--- START OF Material provided ---
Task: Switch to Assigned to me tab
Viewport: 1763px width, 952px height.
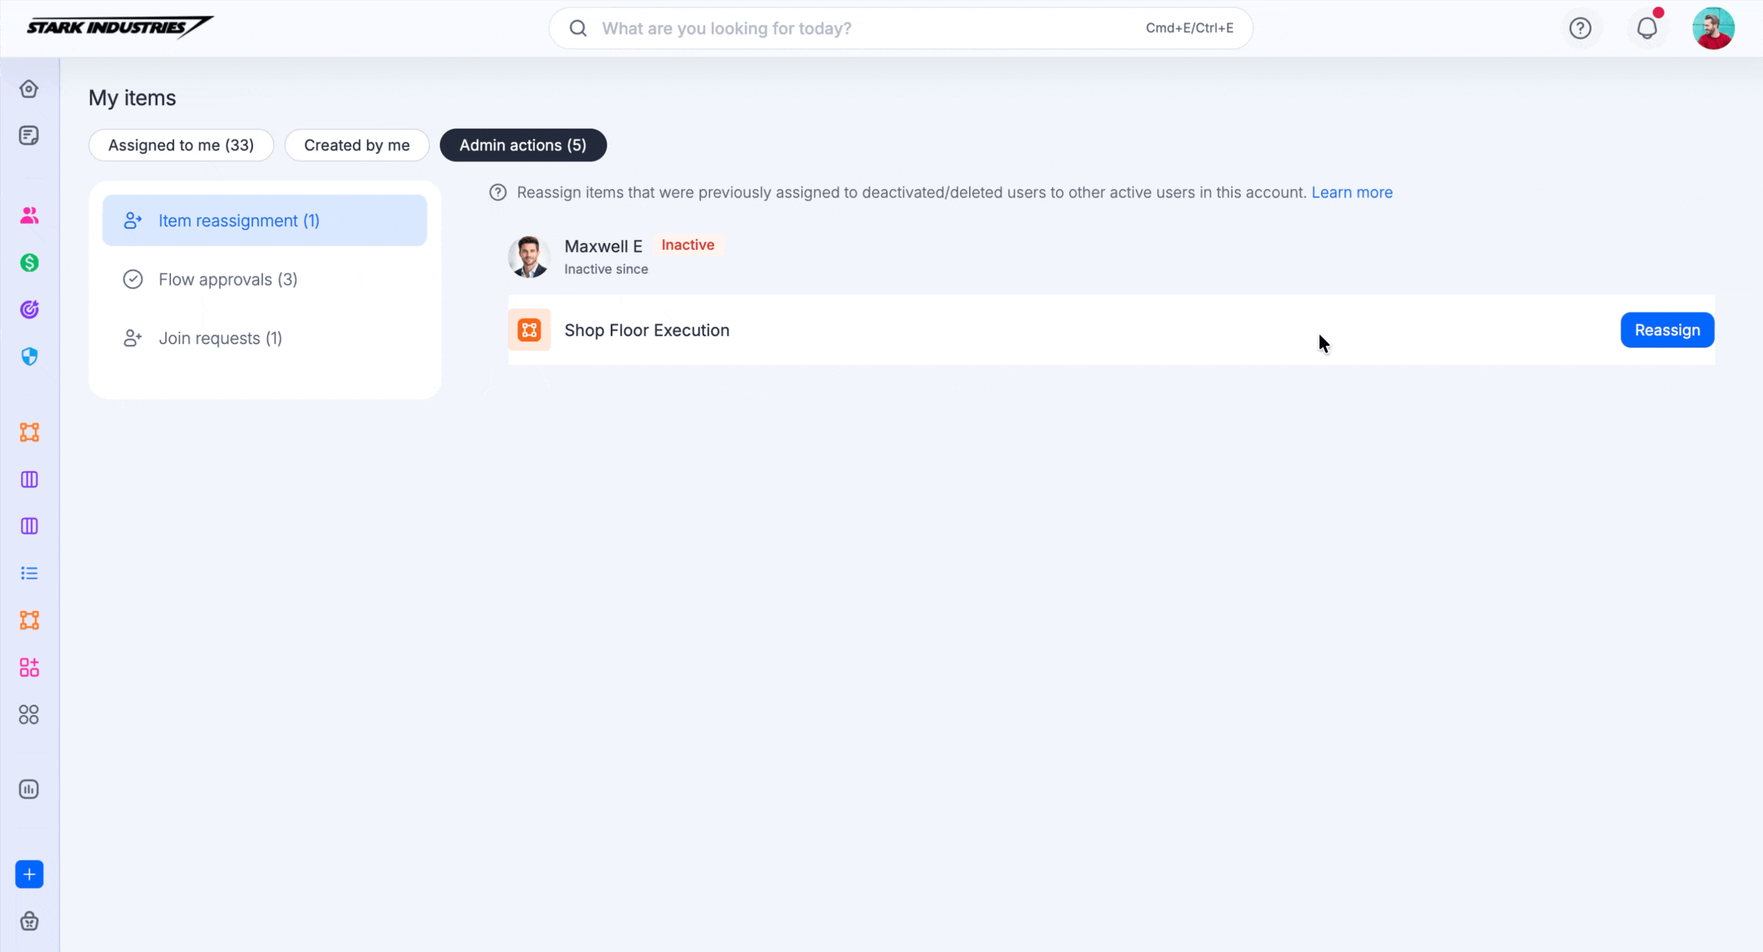Action: coord(181,145)
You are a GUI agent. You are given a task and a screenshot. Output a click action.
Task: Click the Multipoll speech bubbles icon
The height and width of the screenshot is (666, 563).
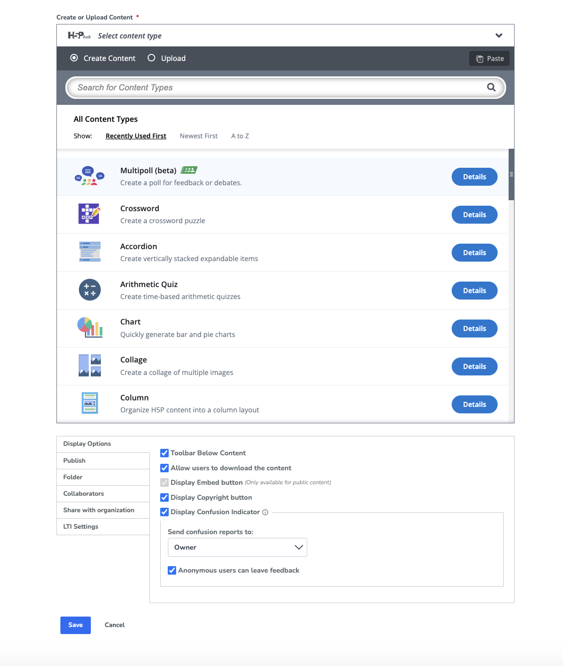click(89, 176)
--- END OF Material provided ---
Task: Please rewrite every line of the listing with "screenshot" replaced by "image" and everything else unchanged. Leave the pictures out of your answer.

Solved problem:
Task: Switch to Assigned to me tab
Viewport: 1763px width, 952px height.
Action: coord(181,145)
You are a GUI agent. You are given a task and a image. Output a click action.
Task: Click the Multipoll speech bubbles icon
The height and width of the image is (666, 563).
click(89, 176)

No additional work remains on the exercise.